Facilitates quantization of tensor data for efficient storage and processing, converting to FP8 format for optimization.

TENSOR Cutter (Beta):

The TENSORCut node is designed to facilitate the quantization of tensor data, specifically targeting the conversion of tensors into a more efficient format for storage and processing. This node is particularly useful for AI artists and developers who work with large models and need to optimize their performance by reducing the size of tensor data without significantly compromising accuracy. The primary function of TENSORCut is to take tensor data stored in the safetensors format and convert it into a quantized format using FP8 (Floating Point 8-bit) precision. This process involves transforming the data to a lower precision format, which can lead to faster computation times and reduced memory usage, making it ideal for deployment in environments with limited resources. The node operates by loading the specified tensor file, performing the quantization process on each tensor, and then saving the quantized data back to a new file. This streamlined approach ensures that users can easily manage and optimize their tensor data for various applications.

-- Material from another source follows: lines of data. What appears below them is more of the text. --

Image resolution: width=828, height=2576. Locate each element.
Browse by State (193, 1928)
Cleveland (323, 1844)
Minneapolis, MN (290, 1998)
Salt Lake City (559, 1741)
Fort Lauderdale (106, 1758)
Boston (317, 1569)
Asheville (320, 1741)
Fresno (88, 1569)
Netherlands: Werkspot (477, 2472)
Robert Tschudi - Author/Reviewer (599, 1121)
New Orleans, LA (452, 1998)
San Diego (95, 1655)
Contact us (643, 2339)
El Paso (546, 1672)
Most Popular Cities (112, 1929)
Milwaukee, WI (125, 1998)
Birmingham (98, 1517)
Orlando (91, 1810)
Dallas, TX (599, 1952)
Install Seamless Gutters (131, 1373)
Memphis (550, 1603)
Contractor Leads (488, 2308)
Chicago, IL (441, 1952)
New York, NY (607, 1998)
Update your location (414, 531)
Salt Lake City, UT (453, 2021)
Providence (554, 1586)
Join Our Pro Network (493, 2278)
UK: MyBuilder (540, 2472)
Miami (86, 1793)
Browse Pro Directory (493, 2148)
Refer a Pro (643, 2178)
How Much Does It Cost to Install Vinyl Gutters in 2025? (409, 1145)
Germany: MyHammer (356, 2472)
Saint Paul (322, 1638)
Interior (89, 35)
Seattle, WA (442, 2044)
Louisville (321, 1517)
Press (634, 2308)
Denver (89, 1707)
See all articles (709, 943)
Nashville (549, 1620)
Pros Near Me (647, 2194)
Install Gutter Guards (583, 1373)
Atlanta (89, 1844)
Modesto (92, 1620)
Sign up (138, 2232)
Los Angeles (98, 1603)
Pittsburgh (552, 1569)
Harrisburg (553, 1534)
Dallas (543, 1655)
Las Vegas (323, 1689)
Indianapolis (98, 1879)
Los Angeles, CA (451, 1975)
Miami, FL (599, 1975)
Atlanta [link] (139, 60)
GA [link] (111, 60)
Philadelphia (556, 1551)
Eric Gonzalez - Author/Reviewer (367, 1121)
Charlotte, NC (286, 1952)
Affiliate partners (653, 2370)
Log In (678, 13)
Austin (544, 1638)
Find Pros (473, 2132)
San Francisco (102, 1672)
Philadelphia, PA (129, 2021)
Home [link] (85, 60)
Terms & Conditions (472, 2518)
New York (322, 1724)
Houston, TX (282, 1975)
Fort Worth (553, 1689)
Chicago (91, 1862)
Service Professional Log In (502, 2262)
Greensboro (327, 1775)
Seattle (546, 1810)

TENSOR Cutter (Beta) Input Parameters:

select_safetensors

The select_safetensors parameter is a required input that specifies the name of the safetensors file you wish to quantize. This parameter is crucial as it determines which file the node will process. The function of this parameter is to allow users to select from a list of available safetensors files, ensuring that the correct data is used for quantization. The impact of this parameter on the node's execution is significant, as it directly influences the input data that will undergo the quantization process. There are no specific minimum, maximum, or default values for this parameter, as it is dependent on the files available in the specified directory. Users should ensure that the selected file is correctly formatted and accessible to avoid errors during processing.

TENSOR Cutter (Beta) Output Parameters:

(No output parameters)

The TENSORCut node does not produce any direct output parameters. Instead, its primary function is to save the quantized tensor data to a new file. The importance of this process lies in the creation of a more efficient version of the original tensor data, which can be used in subsequent operations or models. The output file is saved in the same directory as the input file, with a modified name to indicate the quantization format used. This approach allows users to easily identify and utilize the quantized data for further applications.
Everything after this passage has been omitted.